La notte di San Silvestro porta con sé una minaccia spesso sottovalutata per la salute dei più piccoli. Se un tempo la preoccupazione principale era legata ai traumi da esplosione, oggi la Società italiana di emergenza e urgenza pediatrica segnala un pericolo differente ma altrettanto insidioso: l’intossicazione da fumo.
I moderni spettacoli pirotecnici, caratterizzati da una lunga durata e da una fitta produzione di nubi scenografiche, rilasciano nell’aria elevate concentrazioni di particolato fine e sostanze chimiche irritanti.
L’impatto sulla salute infantile
L’inalazione di questi fumi rappresenta un rischio concreto, specialmente per i bambini in tenera età o per chi soffre già di patologie respiratorie croniche. Condizioni come l’asma o le bronchiti ricorrenti possono subire bruschi riacutizzazioni a causa dell’aria insalubre prodotta dai botti. La particolarità di questo fenomeno risiede nella sua manifestazione differita: non sempre i disturbi compaiono nell’immediato, ma tendono a presentarsi nei giorni successivi ai festeggiamenti.

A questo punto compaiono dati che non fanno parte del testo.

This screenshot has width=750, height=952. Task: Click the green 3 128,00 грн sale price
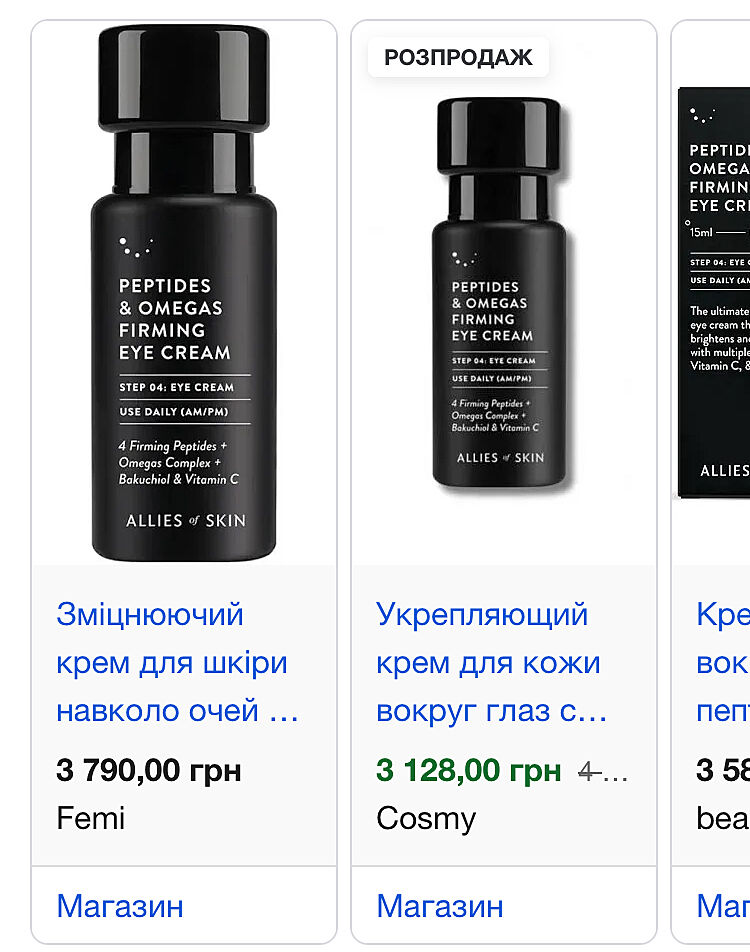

I dati del Pronto soccorso
L’evidenza scientifica di questo fenomeno trova riscontro nei dati clinici raccolti durante il periodo delle festività. Subito dopo il 31 dicembre, le strutture di emergenza pediatrica osservano un incremento significativo degli accessi, con una crescita dei ricoveri per problemi respiratori che oscilla tra il 40% e il 45%.
Questa statistica conferma quanto l’esposizione prolungata o ravvicinata ai residui chimici dei fuochi d’artificio possa compromettere il benessere dei minori, rendendo necessarie misure preventive rigorose per limitare il contatto con queste sostanze volatili.